▶ _Instruction_
Return the lines from the line with "Identify the location of home-icon." to the line with "This screenshot has width=634, height=718." in the records below, reproduced without any changes.

========

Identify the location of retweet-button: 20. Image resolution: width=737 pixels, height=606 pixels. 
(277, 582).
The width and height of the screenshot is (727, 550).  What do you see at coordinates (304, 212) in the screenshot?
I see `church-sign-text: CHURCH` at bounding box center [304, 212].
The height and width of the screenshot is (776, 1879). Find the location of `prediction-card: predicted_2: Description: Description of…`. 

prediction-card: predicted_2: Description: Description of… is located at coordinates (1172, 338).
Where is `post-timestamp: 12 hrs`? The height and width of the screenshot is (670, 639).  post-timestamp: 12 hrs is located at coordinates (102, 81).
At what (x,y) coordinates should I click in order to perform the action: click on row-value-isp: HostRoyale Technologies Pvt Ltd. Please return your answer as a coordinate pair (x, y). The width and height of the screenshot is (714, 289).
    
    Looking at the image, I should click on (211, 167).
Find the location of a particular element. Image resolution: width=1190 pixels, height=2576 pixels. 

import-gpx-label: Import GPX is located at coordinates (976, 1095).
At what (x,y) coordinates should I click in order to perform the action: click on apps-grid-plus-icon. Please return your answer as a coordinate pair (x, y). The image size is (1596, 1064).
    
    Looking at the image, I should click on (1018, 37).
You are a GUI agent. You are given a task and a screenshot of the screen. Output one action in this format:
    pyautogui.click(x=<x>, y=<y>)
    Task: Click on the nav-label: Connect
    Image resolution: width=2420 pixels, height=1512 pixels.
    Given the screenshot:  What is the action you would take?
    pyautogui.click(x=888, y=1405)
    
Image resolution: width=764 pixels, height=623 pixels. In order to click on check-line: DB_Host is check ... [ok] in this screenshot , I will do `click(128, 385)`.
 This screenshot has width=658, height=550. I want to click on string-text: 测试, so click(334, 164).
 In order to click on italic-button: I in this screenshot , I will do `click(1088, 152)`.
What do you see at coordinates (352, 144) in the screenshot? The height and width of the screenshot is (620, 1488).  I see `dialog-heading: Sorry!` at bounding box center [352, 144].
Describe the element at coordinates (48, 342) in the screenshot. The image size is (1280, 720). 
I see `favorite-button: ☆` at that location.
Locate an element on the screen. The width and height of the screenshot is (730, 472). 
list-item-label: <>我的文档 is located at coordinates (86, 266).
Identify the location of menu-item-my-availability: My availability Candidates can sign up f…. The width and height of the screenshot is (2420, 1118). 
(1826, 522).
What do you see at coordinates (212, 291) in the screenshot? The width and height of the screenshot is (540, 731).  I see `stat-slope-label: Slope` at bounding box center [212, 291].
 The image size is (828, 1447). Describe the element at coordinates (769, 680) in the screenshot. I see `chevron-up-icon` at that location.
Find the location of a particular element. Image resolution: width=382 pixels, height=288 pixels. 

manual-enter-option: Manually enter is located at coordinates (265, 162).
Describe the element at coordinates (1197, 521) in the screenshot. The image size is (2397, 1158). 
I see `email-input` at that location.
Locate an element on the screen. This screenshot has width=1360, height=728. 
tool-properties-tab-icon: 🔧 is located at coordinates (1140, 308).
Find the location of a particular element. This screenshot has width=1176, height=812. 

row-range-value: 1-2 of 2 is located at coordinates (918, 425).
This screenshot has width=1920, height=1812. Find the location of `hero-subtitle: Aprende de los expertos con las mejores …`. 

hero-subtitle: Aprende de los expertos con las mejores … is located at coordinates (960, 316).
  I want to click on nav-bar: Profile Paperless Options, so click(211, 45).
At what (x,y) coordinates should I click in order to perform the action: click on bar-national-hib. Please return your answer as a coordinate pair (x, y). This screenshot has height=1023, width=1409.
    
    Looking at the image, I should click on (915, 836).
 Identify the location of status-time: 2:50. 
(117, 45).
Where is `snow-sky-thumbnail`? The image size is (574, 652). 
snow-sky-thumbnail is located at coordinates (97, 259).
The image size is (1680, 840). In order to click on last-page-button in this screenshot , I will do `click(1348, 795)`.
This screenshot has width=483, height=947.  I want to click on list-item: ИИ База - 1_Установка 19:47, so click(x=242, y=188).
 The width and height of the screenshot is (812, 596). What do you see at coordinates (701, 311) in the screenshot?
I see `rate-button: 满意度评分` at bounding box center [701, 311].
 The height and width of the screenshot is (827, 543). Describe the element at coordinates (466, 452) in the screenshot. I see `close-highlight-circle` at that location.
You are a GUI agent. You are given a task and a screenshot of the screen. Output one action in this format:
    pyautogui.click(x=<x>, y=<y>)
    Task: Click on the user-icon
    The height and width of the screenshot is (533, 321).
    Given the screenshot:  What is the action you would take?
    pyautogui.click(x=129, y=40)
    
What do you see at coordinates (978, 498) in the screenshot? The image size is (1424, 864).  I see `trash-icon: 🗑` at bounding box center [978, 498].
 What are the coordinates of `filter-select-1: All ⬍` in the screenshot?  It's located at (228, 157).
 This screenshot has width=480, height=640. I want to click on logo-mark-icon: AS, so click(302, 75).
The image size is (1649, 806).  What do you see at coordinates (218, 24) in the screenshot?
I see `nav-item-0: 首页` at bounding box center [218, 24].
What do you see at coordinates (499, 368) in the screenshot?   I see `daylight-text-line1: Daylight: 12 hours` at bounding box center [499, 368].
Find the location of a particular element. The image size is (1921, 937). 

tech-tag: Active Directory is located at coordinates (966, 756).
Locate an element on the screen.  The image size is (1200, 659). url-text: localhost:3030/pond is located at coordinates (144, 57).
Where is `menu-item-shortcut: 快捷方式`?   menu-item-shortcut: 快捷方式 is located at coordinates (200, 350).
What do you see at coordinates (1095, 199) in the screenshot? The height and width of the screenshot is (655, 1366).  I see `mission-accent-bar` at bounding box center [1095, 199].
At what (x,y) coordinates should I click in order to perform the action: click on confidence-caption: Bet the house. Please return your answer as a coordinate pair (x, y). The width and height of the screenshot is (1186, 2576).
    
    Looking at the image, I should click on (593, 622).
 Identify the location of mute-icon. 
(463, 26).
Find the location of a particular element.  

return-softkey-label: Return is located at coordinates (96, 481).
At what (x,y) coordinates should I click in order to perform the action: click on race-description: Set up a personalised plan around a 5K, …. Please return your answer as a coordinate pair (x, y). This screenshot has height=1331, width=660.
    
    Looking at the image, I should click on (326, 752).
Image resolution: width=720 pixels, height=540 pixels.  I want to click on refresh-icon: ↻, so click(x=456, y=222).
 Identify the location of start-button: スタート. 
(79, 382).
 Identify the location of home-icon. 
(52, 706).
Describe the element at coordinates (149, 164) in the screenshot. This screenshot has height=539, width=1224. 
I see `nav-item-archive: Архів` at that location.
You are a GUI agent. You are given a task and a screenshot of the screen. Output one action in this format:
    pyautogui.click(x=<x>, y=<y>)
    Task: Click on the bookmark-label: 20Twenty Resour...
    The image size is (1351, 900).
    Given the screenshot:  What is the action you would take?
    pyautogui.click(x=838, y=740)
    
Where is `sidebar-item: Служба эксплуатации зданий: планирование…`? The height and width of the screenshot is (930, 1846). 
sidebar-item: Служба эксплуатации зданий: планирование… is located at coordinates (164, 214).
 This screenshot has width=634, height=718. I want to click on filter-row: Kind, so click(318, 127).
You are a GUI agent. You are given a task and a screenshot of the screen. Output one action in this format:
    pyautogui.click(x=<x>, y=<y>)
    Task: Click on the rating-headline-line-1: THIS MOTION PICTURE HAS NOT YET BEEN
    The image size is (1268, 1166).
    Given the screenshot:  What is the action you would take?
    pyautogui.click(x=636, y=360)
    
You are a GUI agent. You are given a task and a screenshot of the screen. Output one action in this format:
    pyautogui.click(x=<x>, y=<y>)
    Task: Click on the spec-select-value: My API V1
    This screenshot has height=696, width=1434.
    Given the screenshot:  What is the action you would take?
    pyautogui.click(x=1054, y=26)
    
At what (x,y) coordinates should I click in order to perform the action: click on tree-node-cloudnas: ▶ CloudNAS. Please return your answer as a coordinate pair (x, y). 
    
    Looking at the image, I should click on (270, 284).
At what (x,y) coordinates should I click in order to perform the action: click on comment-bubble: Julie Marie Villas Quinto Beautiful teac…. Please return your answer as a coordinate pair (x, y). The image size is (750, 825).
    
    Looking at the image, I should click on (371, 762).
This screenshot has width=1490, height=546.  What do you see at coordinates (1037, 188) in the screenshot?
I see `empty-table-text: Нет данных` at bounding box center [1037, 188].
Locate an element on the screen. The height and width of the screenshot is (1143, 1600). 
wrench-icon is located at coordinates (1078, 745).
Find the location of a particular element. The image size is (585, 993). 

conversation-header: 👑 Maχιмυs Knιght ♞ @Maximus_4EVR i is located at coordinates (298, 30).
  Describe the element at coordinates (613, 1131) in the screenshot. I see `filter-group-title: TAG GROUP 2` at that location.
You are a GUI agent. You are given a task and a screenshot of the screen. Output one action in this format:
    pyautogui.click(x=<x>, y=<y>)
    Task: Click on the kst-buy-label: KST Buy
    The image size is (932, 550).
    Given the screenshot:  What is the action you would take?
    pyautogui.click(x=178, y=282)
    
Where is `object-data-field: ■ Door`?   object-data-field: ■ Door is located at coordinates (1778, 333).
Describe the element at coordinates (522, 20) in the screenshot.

========

▶ _Expected answer_
 Identify the location of home-icon. 
(52, 706).
Describe the element at coordinates (149, 164) in the screenshot. This screenshot has height=539, width=1224. 
I see `nav-item-archive: Архів` at that location.
You are a GUI agent. You are given a task and a screenshot of the screen. Output one action in this format:
    pyautogui.click(x=<x>, y=<y>)
    Task: Click on the bookmark-label: 20Twenty Resour...
    The image size is (1351, 900).
    Given the screenshot:  What is the action you would take?
    pyautogui.click(x=838, y=740)
    
Where is `sidebar-item: Служба эксплуатации зданий: планирование…`? The height and width of the screenshot is (930, 1846). 
sidebar-item: Служба эксплуатации зданий: планирование… is located at coordinates (164, 214).
 This screenshot has width=634, height=718. I want to click on filter-row: Kind, so click(318, 127).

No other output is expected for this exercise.